Wall Street seems to have changed its tune about Shopify (SHOP 1.43%) stock in recent days. Yes, the shares are still in deeply negative territory for 2022. But the stock price jumped by double-digit percentages after Shopify announced its third-quarter earnings results last week.
That report didn't do much to change the negative profit trend that has pressured the stock over the last year. But long-term investors have some good reasons to remain optimistic about Shopify and the wider e-commerce software industry. Here are three of them.
1. Growth is a bit uneven, but the average is still quite high
Like all of its peers, Shopify is seeing the effect of a pullback in e-commerce demand following pandemic-related surges in 2020 and 2021. Year-over-year revenue growth has slowed to its weakest rate on record. But it's still growth.
Shopify is still well positioned in an industry niche that's likely to see huge long-term growth. Most merchants need to have a robust online presence along with their physical stores. This steadily expanding need is reflected in Shopify's broader growth rate that smooths out the impact from the pandemic demand spike last year.
Its compound average growth rate over the last three years is 52%, in fact. Sales increases will be much lower over the next few quarters. But its connection to merchants makes it likely that Shopify will be a leader during the next upturn.
2. Profits will arrive
Shopify is still stuck in a net loss position, but that bad situation won't last forever. Adjusted operating loss, which accounts for one-time charges, landed at 3% of sales in the third quarter, indicating stabilization compared to the prior quarter.
And management says it made progress in adjusting its spending pace after getting caught by surprise with consumers' shifting preferences away from online shopping following pandemic lockdowns. "We recalibrated our organizational structure," chief financial officer Amy Shapero said in a press release.
It will take a while longer before those changes start boosting profitability, but Shopify is projecting declining expense growth starting in the current quarter.
3. It's all about the platform
Shopify's expanding platform is its best asset for navigating the potentially turbulent period ahead. Successful new introductions helped its software-as-a-service revenue rise to nearly $1 billion in the third quarter.
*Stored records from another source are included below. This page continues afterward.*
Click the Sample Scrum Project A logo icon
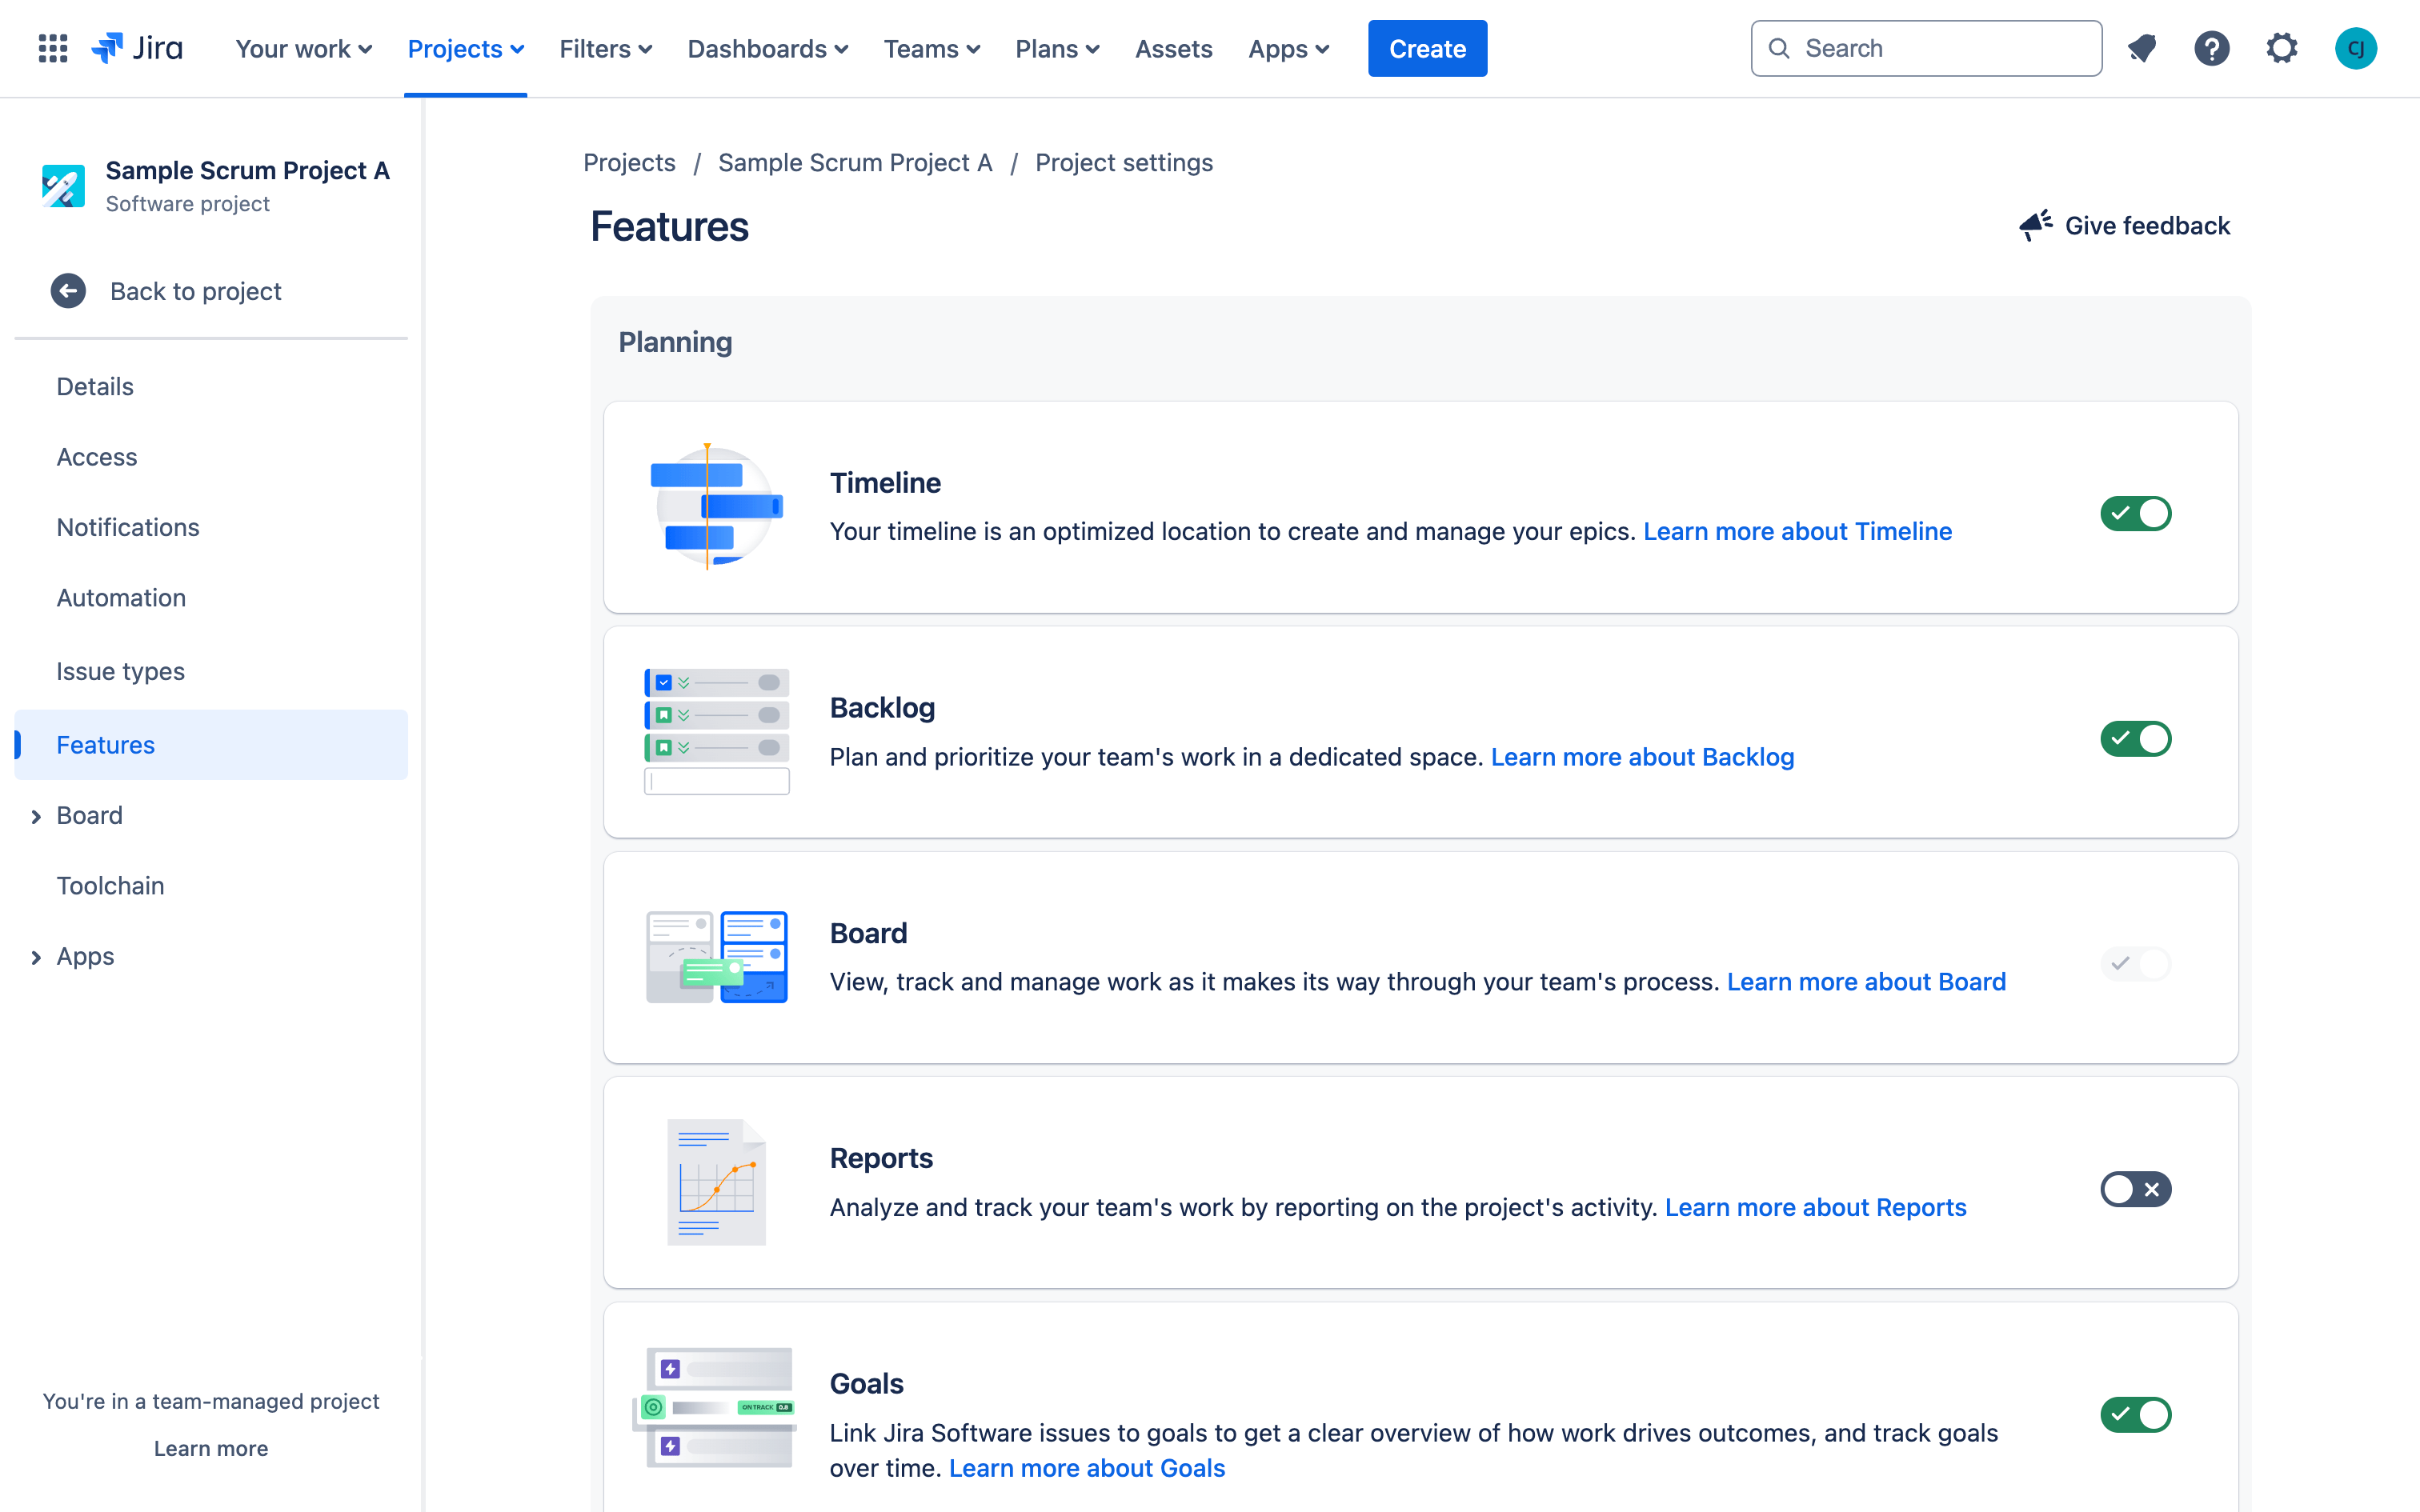 click(x=62, y=186)
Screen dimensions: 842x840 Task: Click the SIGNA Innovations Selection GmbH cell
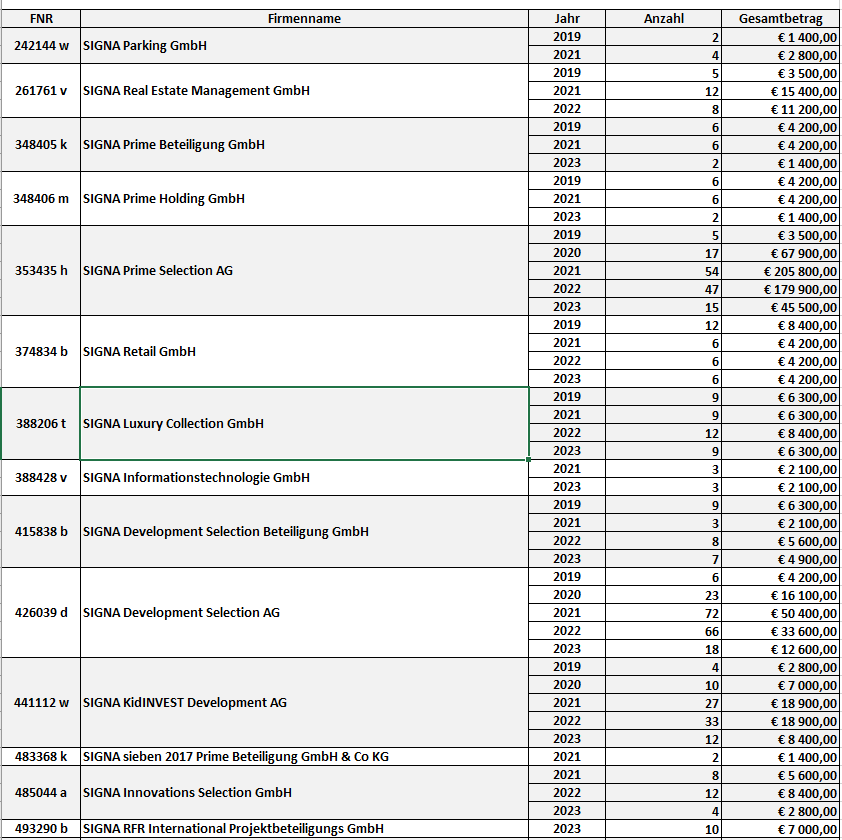(304, 793)
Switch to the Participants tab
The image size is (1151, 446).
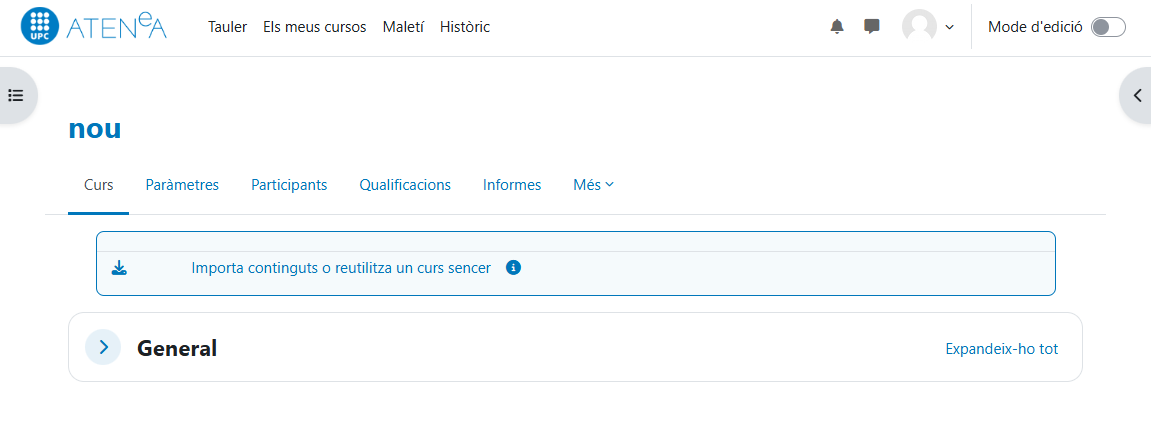coord(289,185)
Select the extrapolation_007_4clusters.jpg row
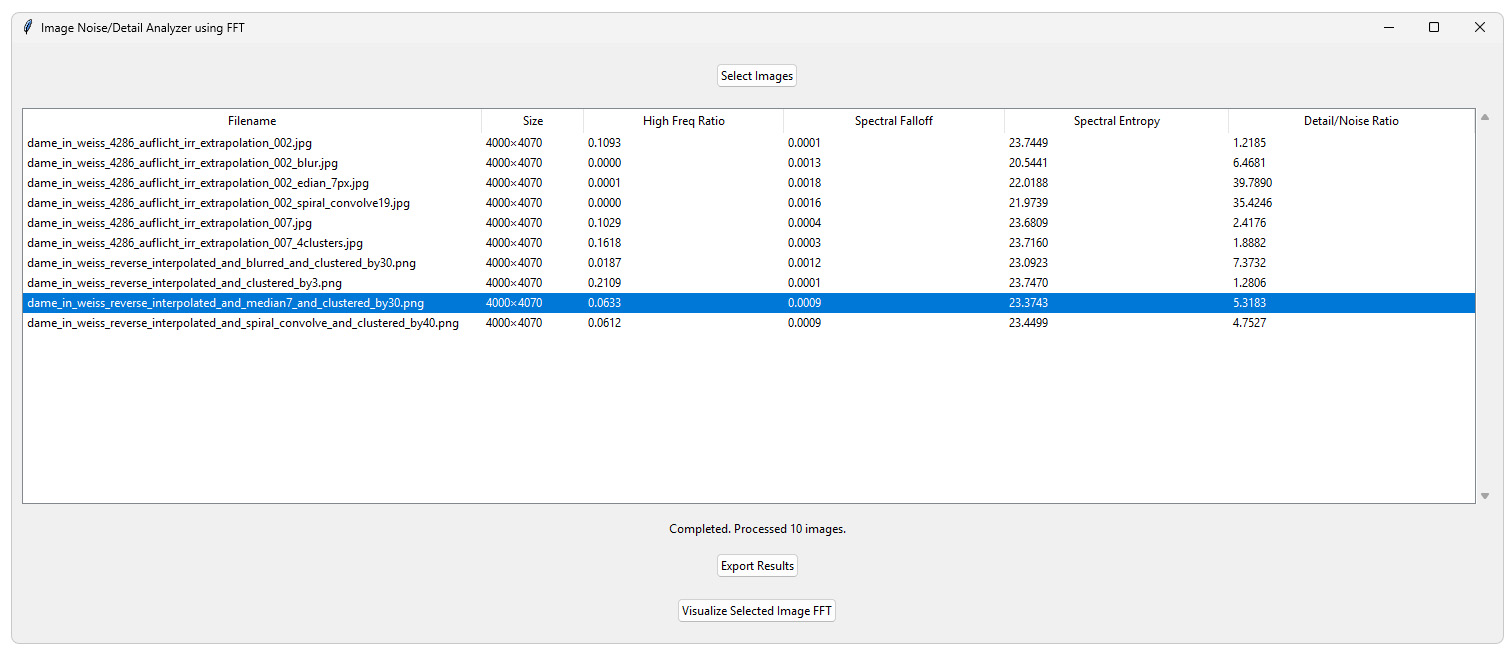1512x655 pixels. pos(195,243)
The company is seeing solid growth across a wide range of products, including its payment processing, financing, and international market access offerings.
Shopify will need to keep adding more popular services over time so that it can pair a rising customer base with higher average annual spending. The growth hangover from the pandemic obscures those benefits right now. But Shopify's flexible and expanding platform will likely help it continue capturing more than its fair share of the industry's growth ahead.
The stock does seem like a riskier investment today, given its net losses, slowing sales, and the potential for weakening e-commerce sales well into 2023. But investors are also getting an extreme discount in exchange for taking on those risks. Down over 70% so far in 2022, the stock might be an attractive addition to your watch list.